Trying to read the Rune’s on the future oil market must be a tough proposition for North American oil refiners. They not only have to predict the direction of oil prices and of likely demand but also second guess the pace and direction of environmental legislation impacting their industry. That may seem like a no-brainer. It will get tougher you would say, but at the same time that President Obama is making pro environmental noises ultimately ineffective, at the failed Copenhagen summit his administration had already approved a 1000 mile pipeline to carry up to 800,000 barrels a day of oil from Canada’s oil sands deposits to American refineries. The project, likely to cost some USD 2bn, has faced tough opposition from environmental groups keen to keep Athabasca oil sands crude out of the US.

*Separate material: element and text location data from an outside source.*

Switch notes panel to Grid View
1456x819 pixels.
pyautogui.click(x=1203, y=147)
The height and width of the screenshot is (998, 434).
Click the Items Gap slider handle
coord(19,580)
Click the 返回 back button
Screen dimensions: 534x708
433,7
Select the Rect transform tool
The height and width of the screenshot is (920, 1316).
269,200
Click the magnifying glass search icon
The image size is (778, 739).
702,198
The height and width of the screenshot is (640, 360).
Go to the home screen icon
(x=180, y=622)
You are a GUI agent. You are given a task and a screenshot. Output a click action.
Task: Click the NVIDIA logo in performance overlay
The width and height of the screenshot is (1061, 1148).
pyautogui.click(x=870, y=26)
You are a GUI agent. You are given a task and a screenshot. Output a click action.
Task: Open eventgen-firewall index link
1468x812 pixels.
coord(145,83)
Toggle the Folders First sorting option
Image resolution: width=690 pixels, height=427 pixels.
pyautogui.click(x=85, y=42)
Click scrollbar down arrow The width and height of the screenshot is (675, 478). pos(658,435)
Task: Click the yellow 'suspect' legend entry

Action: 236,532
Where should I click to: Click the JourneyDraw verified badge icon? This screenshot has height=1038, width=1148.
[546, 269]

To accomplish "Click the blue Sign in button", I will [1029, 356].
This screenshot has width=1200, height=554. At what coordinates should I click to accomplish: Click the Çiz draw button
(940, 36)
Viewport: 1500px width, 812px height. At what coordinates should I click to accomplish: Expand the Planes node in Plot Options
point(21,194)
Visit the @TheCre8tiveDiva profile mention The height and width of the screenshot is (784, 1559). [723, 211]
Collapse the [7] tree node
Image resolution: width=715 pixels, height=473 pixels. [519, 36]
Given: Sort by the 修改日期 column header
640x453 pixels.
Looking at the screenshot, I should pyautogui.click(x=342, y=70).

Meanwhile the refineries are making massive investments to accommodate the heavy high bitumen and sulfur containing crude from the oil sands in the belief this will be a long term feature of the refining mix in North America in the future. At least two proposals for new refineries and about a dozen expansions to process tar sands have been made in 2009 according to an article in the Financial Times. The article says many refinery expansions are already underway including those by BP, ConocoPhillips, Valero and Marathon. Analysts are quoted as estimating pipeline companies and refiners plans to invest more than USD 31bn by 2015 to export, process and distribute oil sands products creating a huge opportunity for stainless and steel suppliers to the industry. You can understand the refiners’ enthusiasm. The tar sands reserves are estimated at 175bn barrels of oil and they could see oil companies making plans to pour money into oil sands production as the oil price rose in 2007/8. But some of the steam has gone out of that market as environmental pressures have mounted. Shell is raising its tar sands production with the $14bn expansion of its 60% owned Athabasca Oil Sands Project to a capacity of 255,000 barrels a day due to be completed next year but have shelved earlier plans to raise production to 700,000 barrels a day. It’s not just the oil price either. Operators are reducing project cost estimates as post recession costs feed through and a switch to more conventional technologies is adopted. Husky Energy and BP have reduced their cost estimates at their Sunrise project to USD 2.5bn from an earlier USD 3.8bn. The scaling back of project plans has more to do with concerns over the medium to long term viability of tar sands extraction that emits high levels of green house gasses. In an increasingly carbon centric investment environment, oil companies worry that they should not over invest in a resource where producing a barrel of synthetic crude from oil sands results in greenhouse gas emissions three to five times greater than a barrel of conventional crude.
So although the Canadian tar sands are known to contain the second largest probable reserves after Saudi Arabia, unless a wholly new and much less polluting way of extracting them is developed they are likely to remain very much a marginal source for US oil supplies. The refining capacity may be in place and a new pipeline can move the raw material from source to market but if producers are not willing to pour the billions into developing the extraction facilities the Athabasca oil sands reserves will remain a sideshow.